Limited capability for handling multi-turn complex tasks: For complex scenarios requiring cross-turn conversations, continuous state tracking, or execution of a series of subtasks, LLMs struggle to maintain coherence and task progress. In Agent application scenarios, tool definitions and tool return values occupy context space, and since Agents possess autonomous working capabilities, the average number of interactions with the LLM increases significantly, making this problem even more pronounced.
Difficulty achieving personalized services: Due to the inability to remember specific users’ historical preferences, usage habits, or past interactions, LLMs struggle to provide truly personalized experiences. Each interaction is like meeting for the first time, requiring users to repeatedly provide the same background information.
Dual pressure of performance and cost from long contexts: Processing longer contexts means more computation, leading to increased inference time and slower response speeds. Research shows that even as model context windows continue to expand, their ability to retrieve key information in ultra-long contexts may actually decline. A more direct impact is the escalation of token costs—the longer the context, the more input tokens, and the higher the cost per API call. For applications with high-frequency interactions or large text processing, this quickly accumulates into considerable operational costs.

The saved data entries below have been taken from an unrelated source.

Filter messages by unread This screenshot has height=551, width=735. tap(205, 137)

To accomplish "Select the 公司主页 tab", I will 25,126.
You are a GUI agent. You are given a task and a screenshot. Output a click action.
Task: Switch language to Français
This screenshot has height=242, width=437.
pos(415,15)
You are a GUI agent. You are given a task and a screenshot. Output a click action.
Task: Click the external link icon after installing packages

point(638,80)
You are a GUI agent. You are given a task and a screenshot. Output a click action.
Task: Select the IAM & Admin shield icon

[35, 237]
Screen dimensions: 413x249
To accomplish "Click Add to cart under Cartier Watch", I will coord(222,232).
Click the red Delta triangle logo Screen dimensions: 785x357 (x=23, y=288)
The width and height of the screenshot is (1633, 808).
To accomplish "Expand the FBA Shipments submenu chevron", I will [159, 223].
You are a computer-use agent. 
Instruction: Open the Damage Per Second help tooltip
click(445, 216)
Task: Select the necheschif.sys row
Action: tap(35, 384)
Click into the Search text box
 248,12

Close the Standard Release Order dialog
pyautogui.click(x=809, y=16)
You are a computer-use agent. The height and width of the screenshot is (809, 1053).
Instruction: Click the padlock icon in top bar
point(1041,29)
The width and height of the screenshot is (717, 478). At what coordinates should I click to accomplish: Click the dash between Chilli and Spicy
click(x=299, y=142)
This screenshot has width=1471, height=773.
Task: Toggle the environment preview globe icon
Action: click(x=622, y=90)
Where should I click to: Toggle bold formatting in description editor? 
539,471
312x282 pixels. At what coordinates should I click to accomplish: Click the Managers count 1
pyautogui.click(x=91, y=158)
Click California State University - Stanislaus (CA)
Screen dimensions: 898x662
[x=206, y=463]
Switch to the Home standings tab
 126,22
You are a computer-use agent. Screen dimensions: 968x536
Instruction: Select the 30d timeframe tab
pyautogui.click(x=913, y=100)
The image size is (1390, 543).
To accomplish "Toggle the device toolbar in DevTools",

Core Value of Memory Modules
The design goal of memory systems is precisely to overcome the inherent limitations of LLMs mentioned above, endowing intelligent agents with the following key capabilities:
- Long-term retention and efficient management: Store information beyond the LLM’s context window, enabling efficient retrieval and filtering to fundamentally solve information forgetting problems
- Continuous knowledge updates: Achieve self-improvement and knowledge iteration by storing interaction experiences with the environment and users
- Personalized services: Record user preferences and historical interactions to provide truly customized responses
- Complex task support: Track multi-Agent task progress and intermediate results to ensure coherent task completion and optimize decision paths
- Improved interaction quality: Maintain context coherence, support deep reasoning, and learn from mistakes through reflection mechanisms
AI Agent Memory Type System
An intelligent agent’s memory system is primarily divided into two major categories: short-term memory and long-term memory. This classification draws from cognitive science research on human memory.
Short-term Memory/Working Memory
Short-term Memory (STM) is the system by which an intelligent agent maintains the immediate context of current conversations and tasks, primarily consisting of two components:
- Session buffer (Context) memory: Maintains a rolling window of recent conversation history to ensure contextually relevant responses
- Working memory: Stores temporary information for current tasks, such as intermediate calculation results and variable values
Short-term memory is limited by context window size and is suitable for simple conversations and single-task scenarios. Its characteristics include fast access speed, limited capacity, and short lifecycle.
Long-term Memory
Long-term Memory (LTM) is the form of memory that intelligent agents use to persistently store knowledge across sessions and tasks, corresponding to persistently stored memories in the human brain, such as factual knowledge and past experiences. Long-term memory implementation typically relies on external storage or knowledge bases, with specific forms including:
- Summary memory: Distills long conversation content into key summaries for storage, effectively compressing information volume
- Structured knowledge bases: Uses databases or knowledge graphs to store structured information, supporting precise queries
- Vector storage: Implements semantic-based memory retrieval through vector databases, supporting fuzzy matching
Long-term memory enables intelligent agents to accumulate experience and knowledge over time, making it particularly suitable for knowledge-intensive applications and scenarios requiring long-term personalization. In enterprise-level applications, long-term memory is often the key factor distinguishing ordinary chatbots from truly intelligent assistants.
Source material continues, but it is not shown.